(Collected data entries)
* * * *

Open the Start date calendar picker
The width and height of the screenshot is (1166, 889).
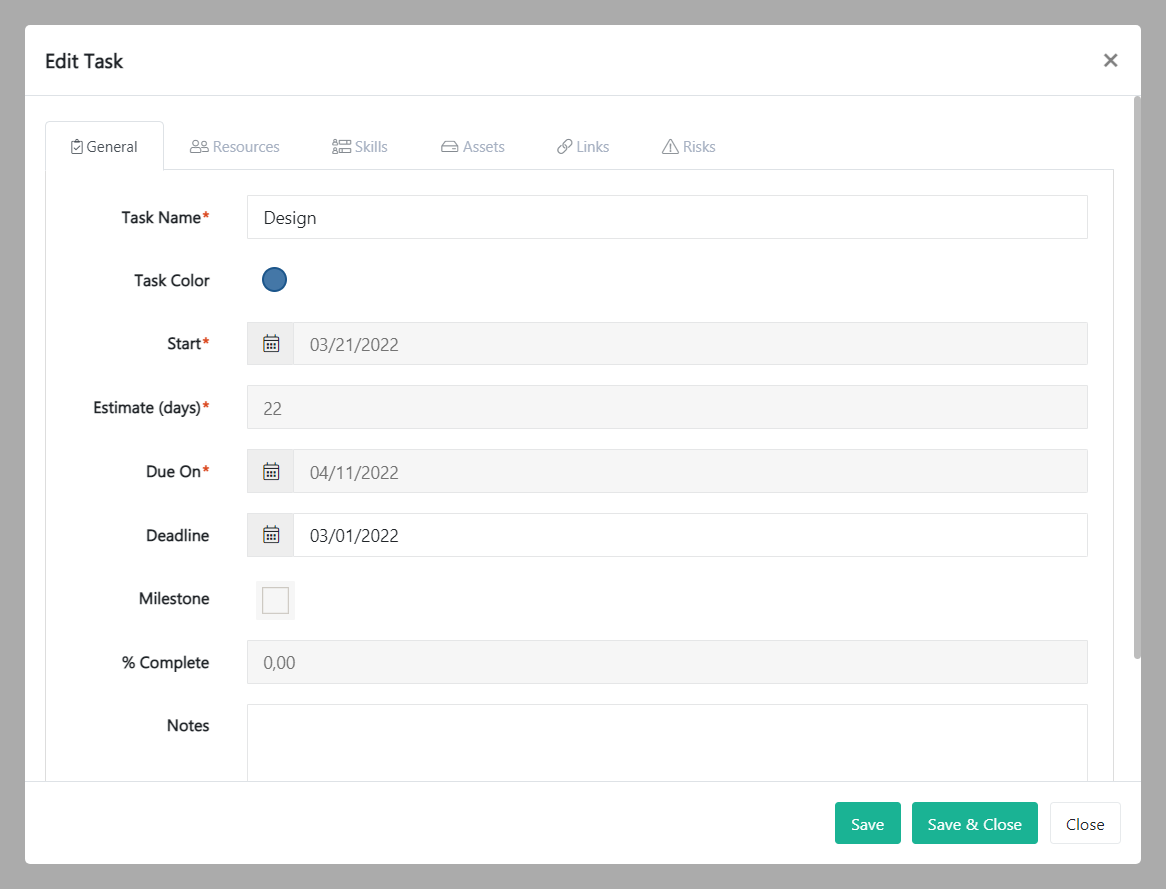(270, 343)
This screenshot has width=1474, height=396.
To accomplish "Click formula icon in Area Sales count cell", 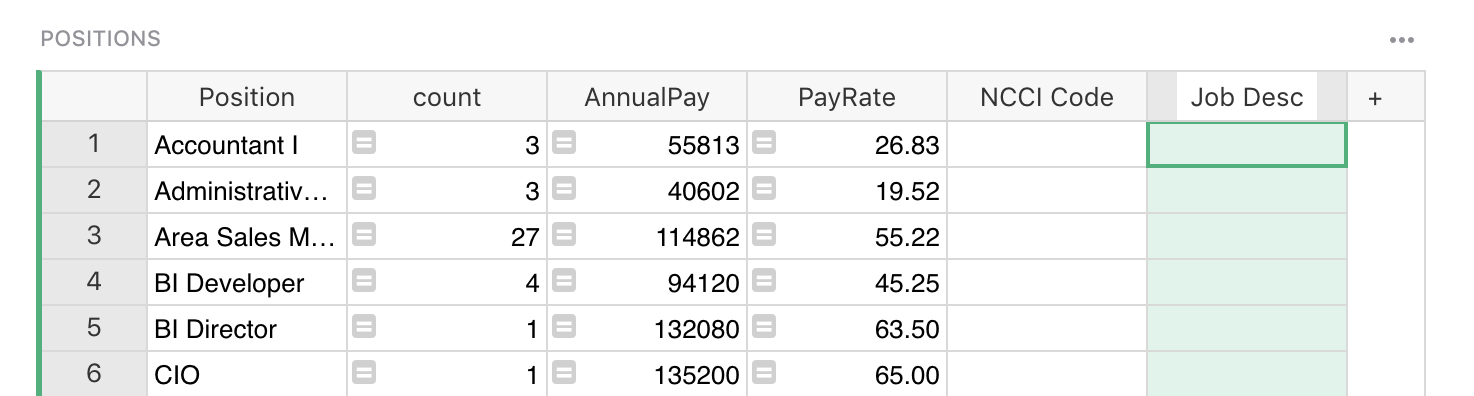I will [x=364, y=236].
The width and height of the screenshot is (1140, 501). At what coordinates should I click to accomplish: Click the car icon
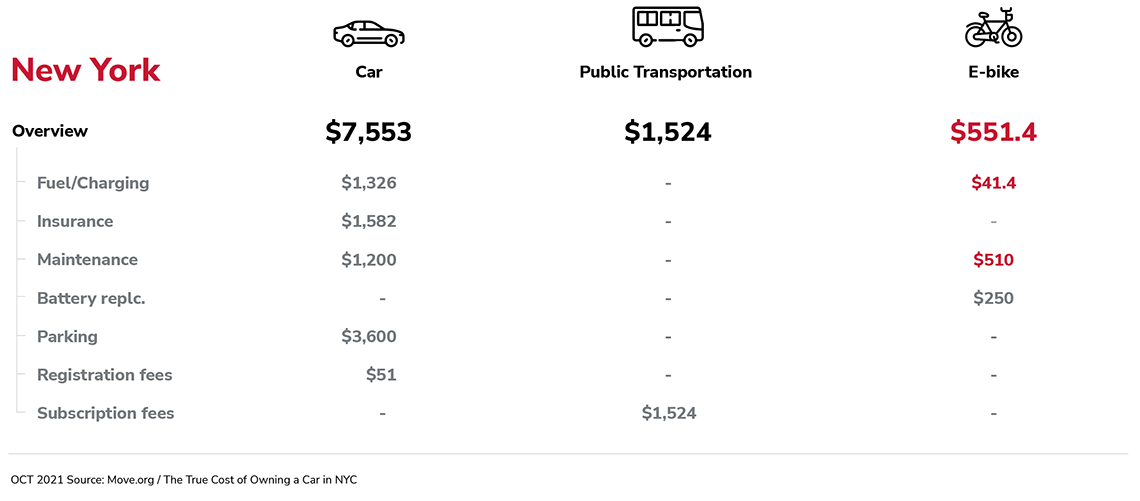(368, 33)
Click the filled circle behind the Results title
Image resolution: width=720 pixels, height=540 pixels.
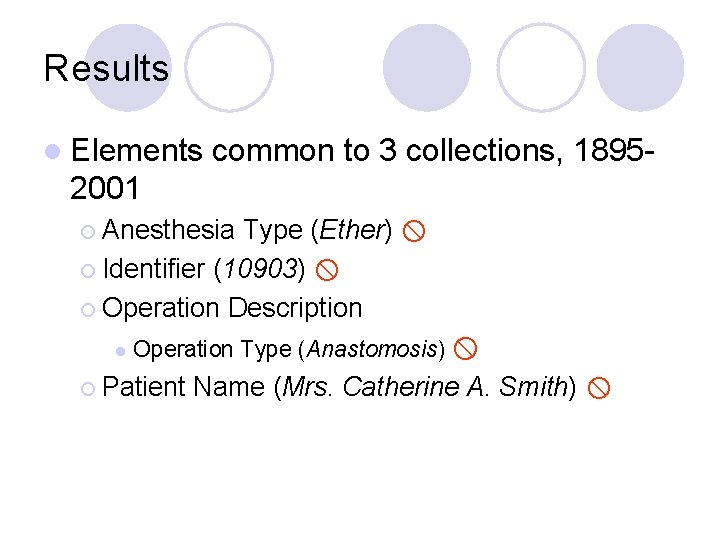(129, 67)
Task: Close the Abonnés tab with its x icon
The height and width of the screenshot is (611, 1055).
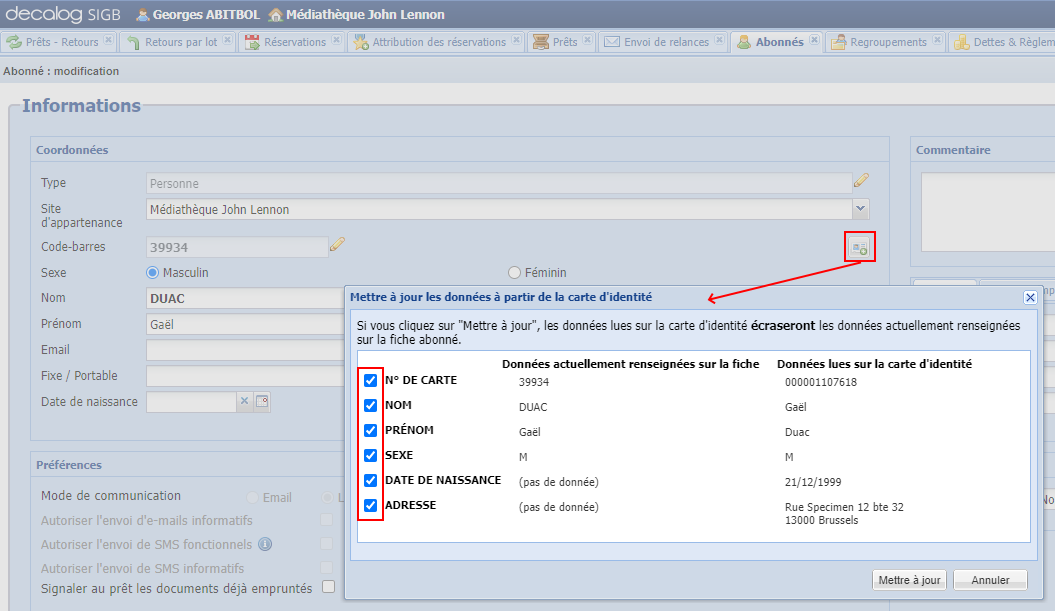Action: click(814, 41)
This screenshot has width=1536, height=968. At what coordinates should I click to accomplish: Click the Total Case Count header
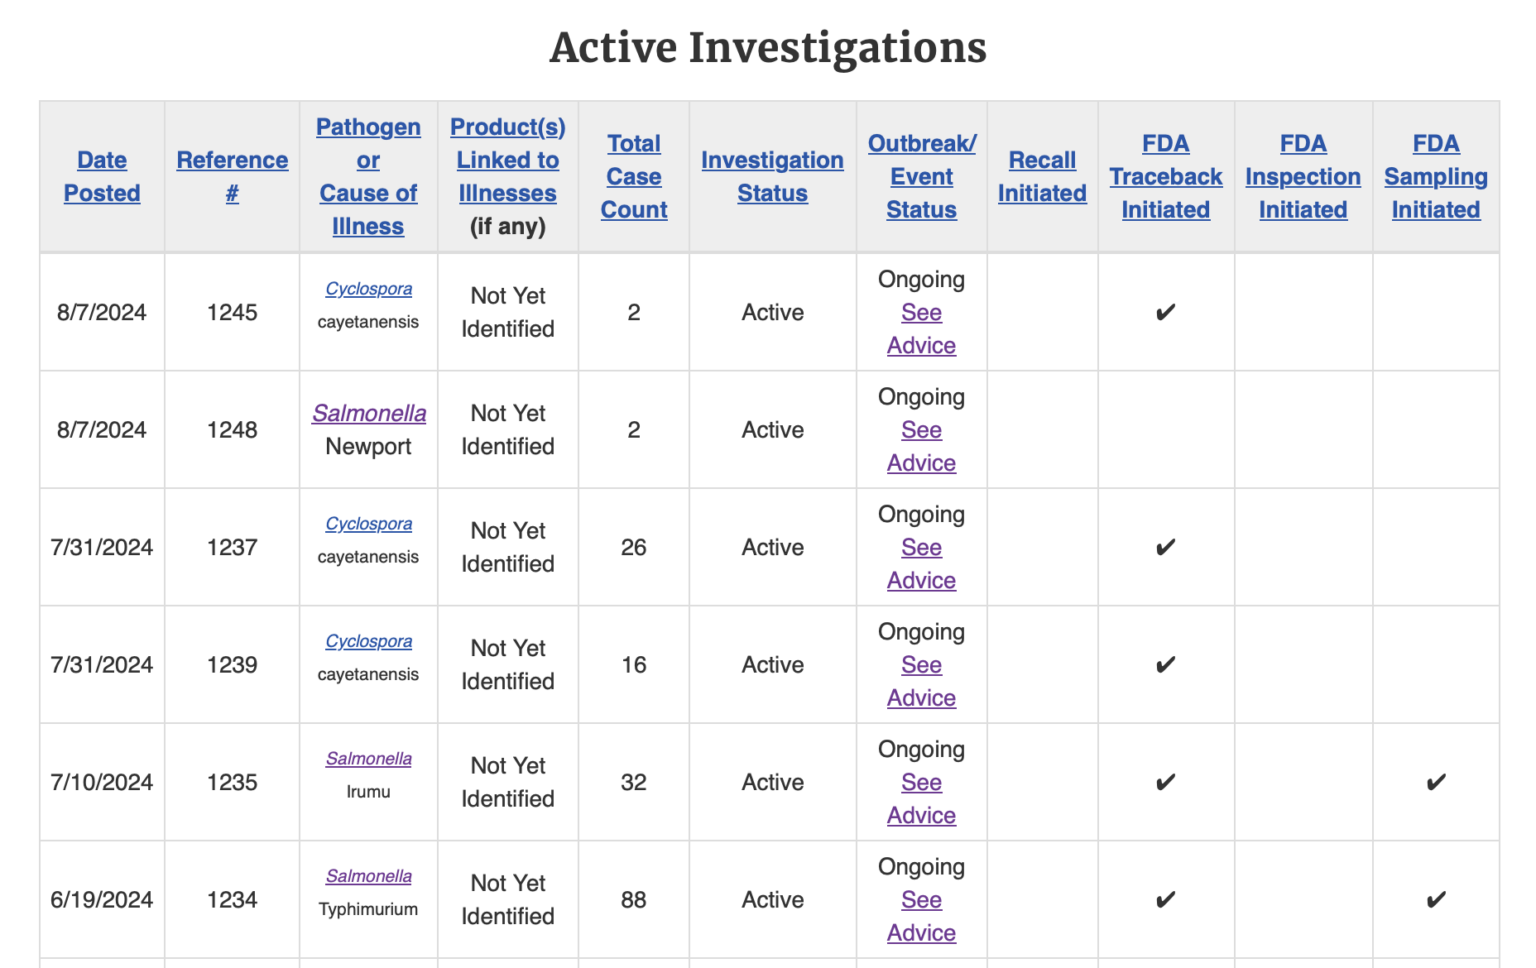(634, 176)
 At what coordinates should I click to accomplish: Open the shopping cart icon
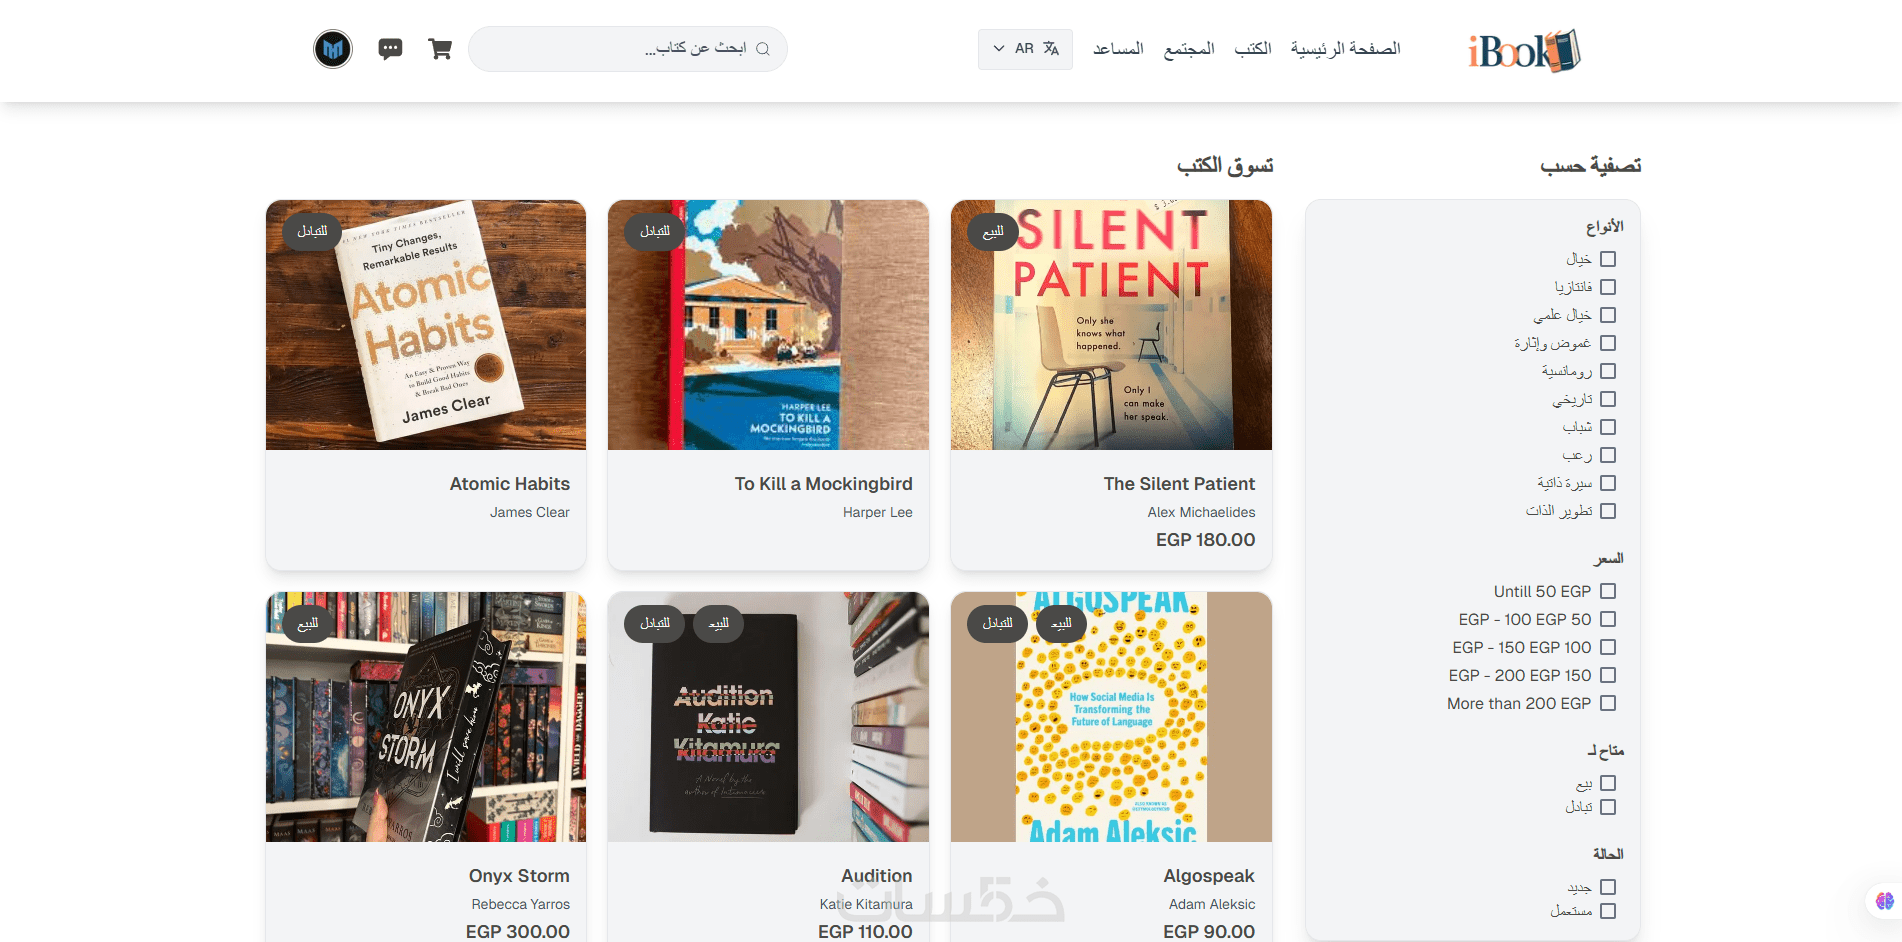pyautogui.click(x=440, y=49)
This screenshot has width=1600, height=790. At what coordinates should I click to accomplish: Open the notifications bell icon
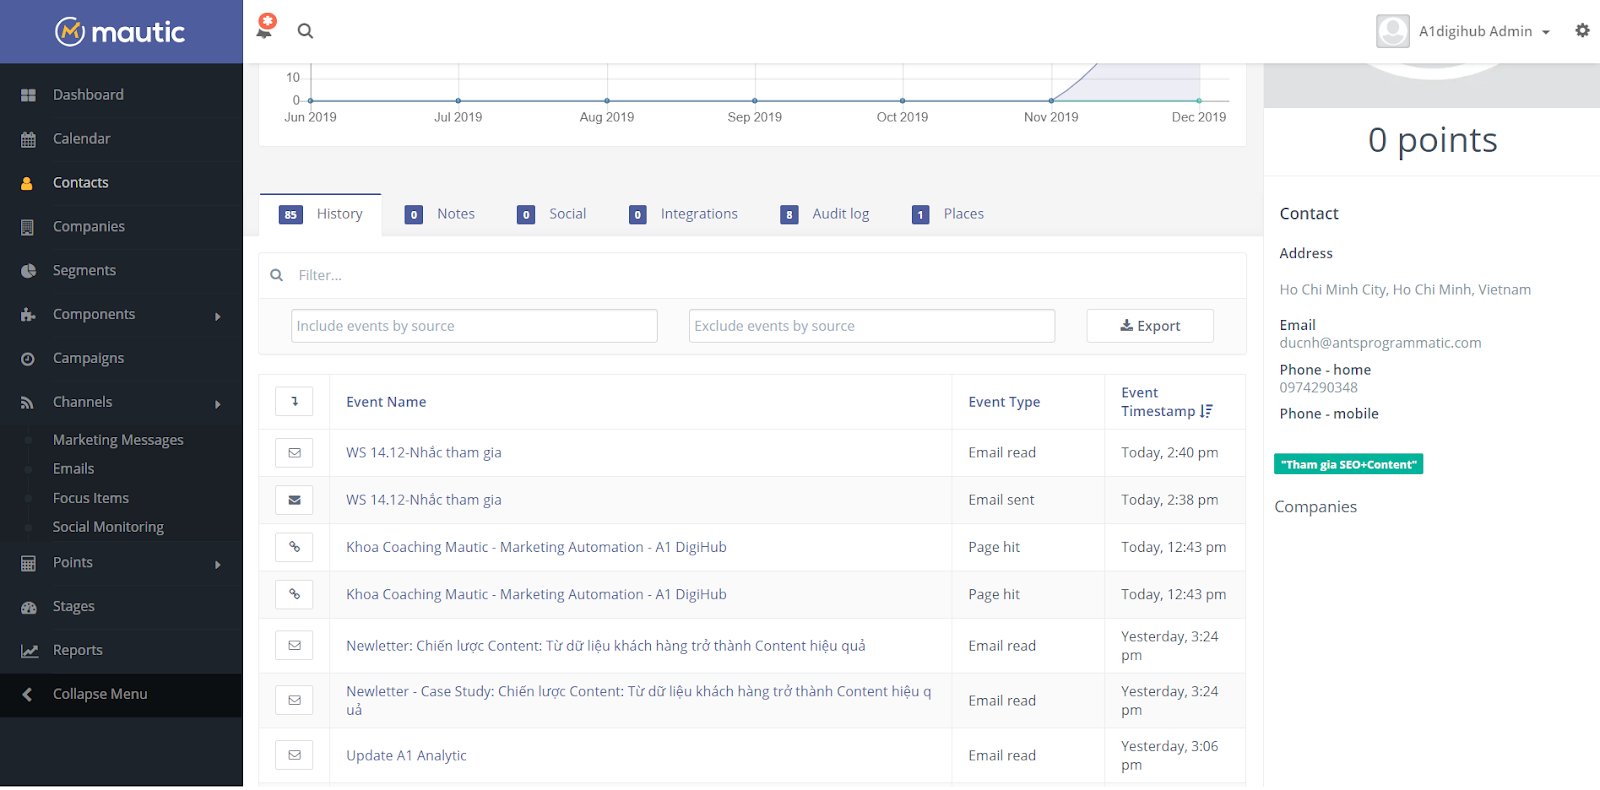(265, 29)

* * * *

__About this task__.
Pictures should be omitted. Please return exactly the lines from the line that holds "Task: Close the Abonnés tab with its x icon" through the end of the records.

__The answer__.
Task: Close the Abonnés tab with its x icon
The height and width of the screenshot is (611, 1055).
Action: click(814, 41)
This screenshot has width=1536, height=968. At what coordinates should I click to accomplish: Click the Total Case Count header
(634, 176)
 At what coordinates should I click to accomplish: Open the shopping cart icon
pyautogui.click(x=440, y=49)
This screenshot has width=1600, height=790. At what coordinates should I click to accomplish: Open the notifications bell icon
(265, 29)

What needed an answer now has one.